Po pierwszych dwudziestu minutach włocławianie prowadzili 56:52. Jednak tym co szczególnie zwracało uwagę w statystykach był wyczyn drużyny gości. W pierwszej połowie oddali oni na kosz włocławian aż 19 rzutów „za trzy” i zaledwie 16 za dwa punkty. Co ciekawe, mieli także lepszą skuteczność z dystansu (52%) niż spod kosza (50%). Trochę zaskakujące było to, że ten styl gry dał narzucić sobie Anwil, oddając tyle samo rzutów z dystansu, przy zdecydowanie jednak gorszej skuteczności (26%). Na usta cisnęło się pytanie, czy ten „radosny streetball” może doprowadzić gości do zwycięstwa? Okazało się, że nie, choć zabrakło niewiele.

Nieporadnie grający Anwil pozwolił ekipie Polpharmy na szybkie wyjście na sześciopunktowe prowadzenie już po trzech minutach kolejnej odsłony gry. Nadal zawodziła obrona, zaś przeciwnicy bezlitośnie karcili graczy z Włocławka rzutami z dystansu. Czas wzięty przez trenera Milicicia nie pomógł i stargardzianie nadal „odjeżdżali” włocławianom, dopiero w samej końcówce kwarty pozwalając na zbliżenie się Anwilu na 6 punktów.

Dzięki serii 7 punktów Simona włocławianom udało się zbliżyć na dwa „oczka”, już w pierwszych minutach ostatniej odsłony. Po rzucie Broussarda, na 7:50 przed końcem kwarty, na tablicy wyników widniał remis a kolejne minuty przyniosły zażartą walkę kosz za kosz. Na sześćdziesiąt sekund przed końcem Polpharma prowadziła 97:99 i o czas poprosił trener Milicić. Po wznowieniu gry dwa osobiste trafił Simon, doprowadzając do remisu. Jak się miało okazać były to ostatnie punkty regulaminowego czasu gry. We Włocławku konieczna była dogrywka.

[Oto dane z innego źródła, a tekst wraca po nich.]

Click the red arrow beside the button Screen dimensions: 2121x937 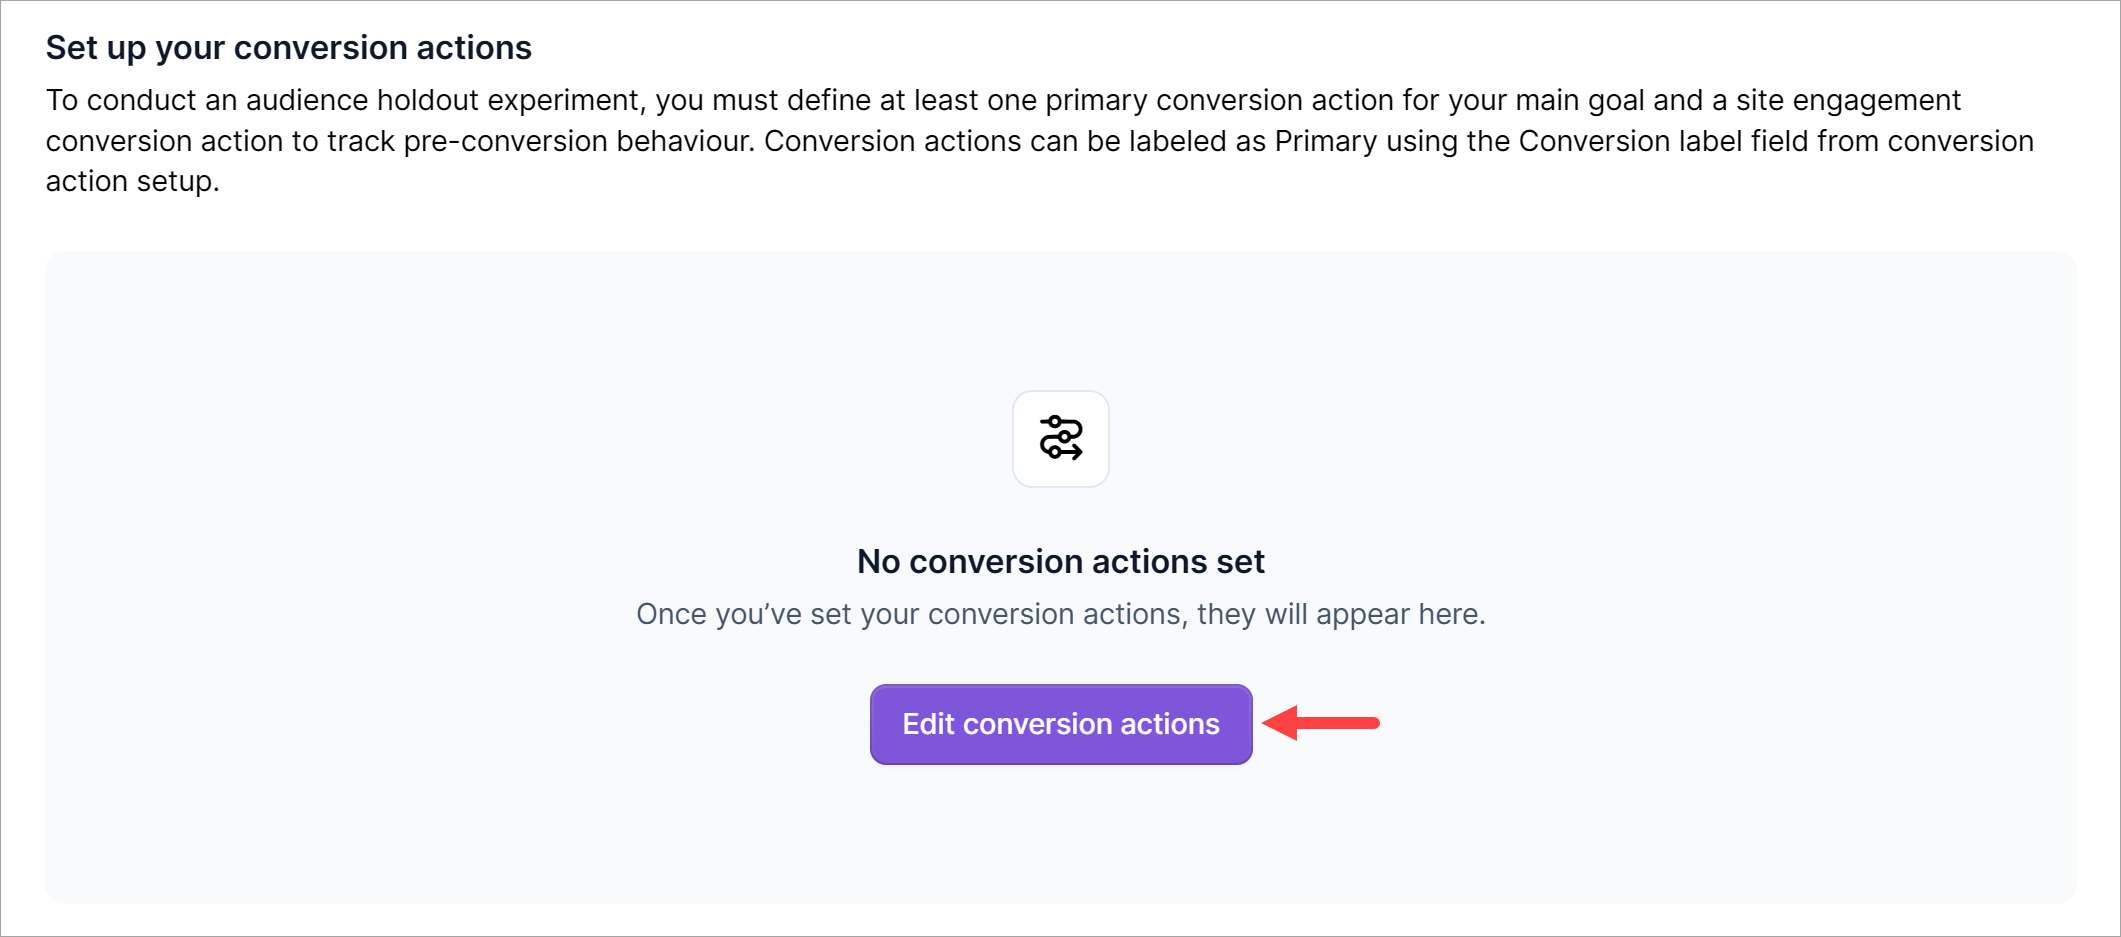(1322, 723)
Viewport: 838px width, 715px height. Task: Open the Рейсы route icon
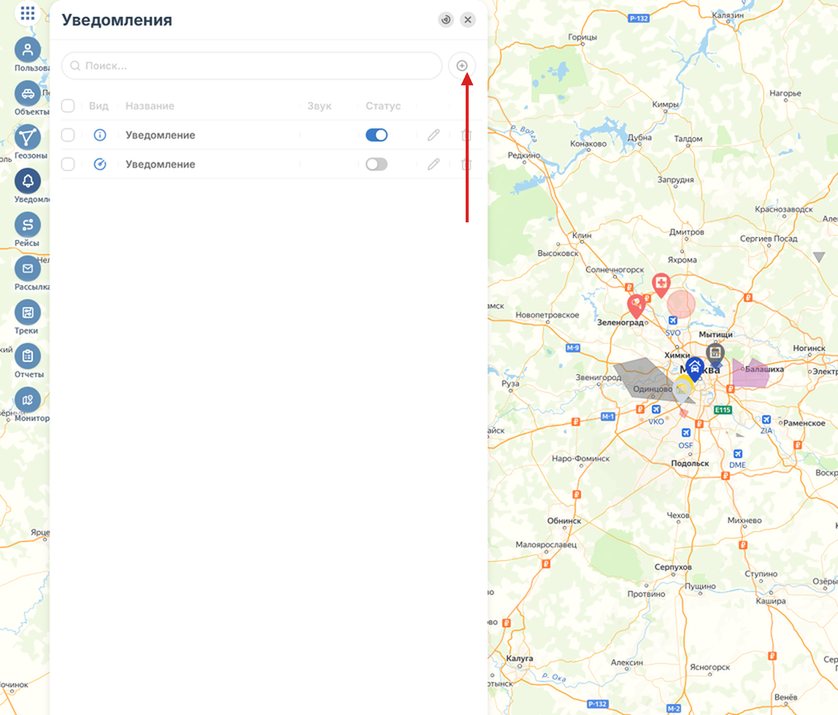[x=28, y=225]
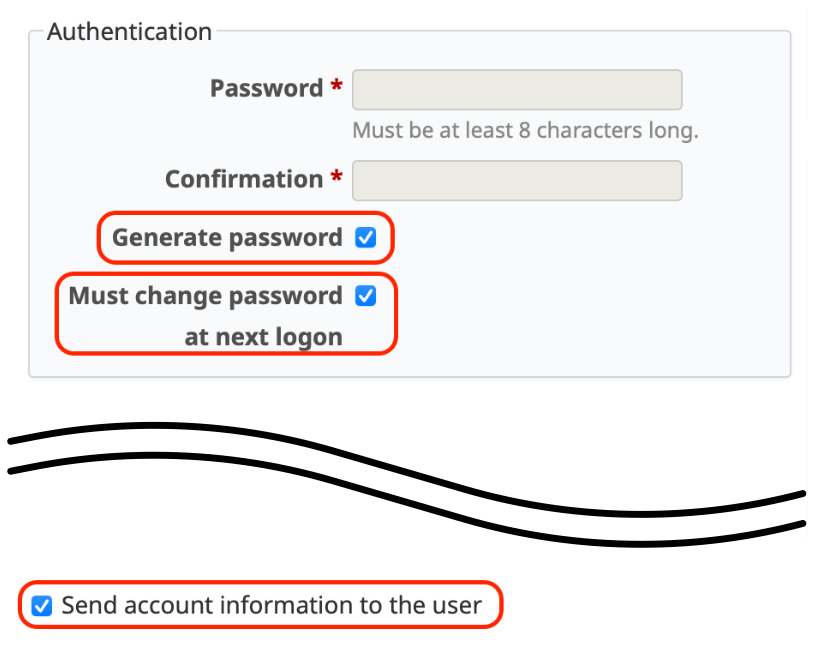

W niej, dzięki Lichodiejowi i Kostrzewskiemu, Anwil wypracował sobie 5 punktów przewagi, jednak i to nie zagwarantowało zwycięstwa. Na 4 sekundy przed końcem indywidualną akcją popisał się Bussey i na tablicy wyników znów pojawił się remis. Rzut na wagę zwycięstwa mógł  oddać Michalak, jednak nie trafił i kibiców we Włocławku czekało kolejnych pięć minut emocji. W drugiej dogrywce zacięła się nieco najgroźniejsza broń Polpharmy – rzuty za trzy. Niecelne próby pozwoliły na stopniowe powiększanie przewagi Anwilu, który wygrał ostatecznie 122:115.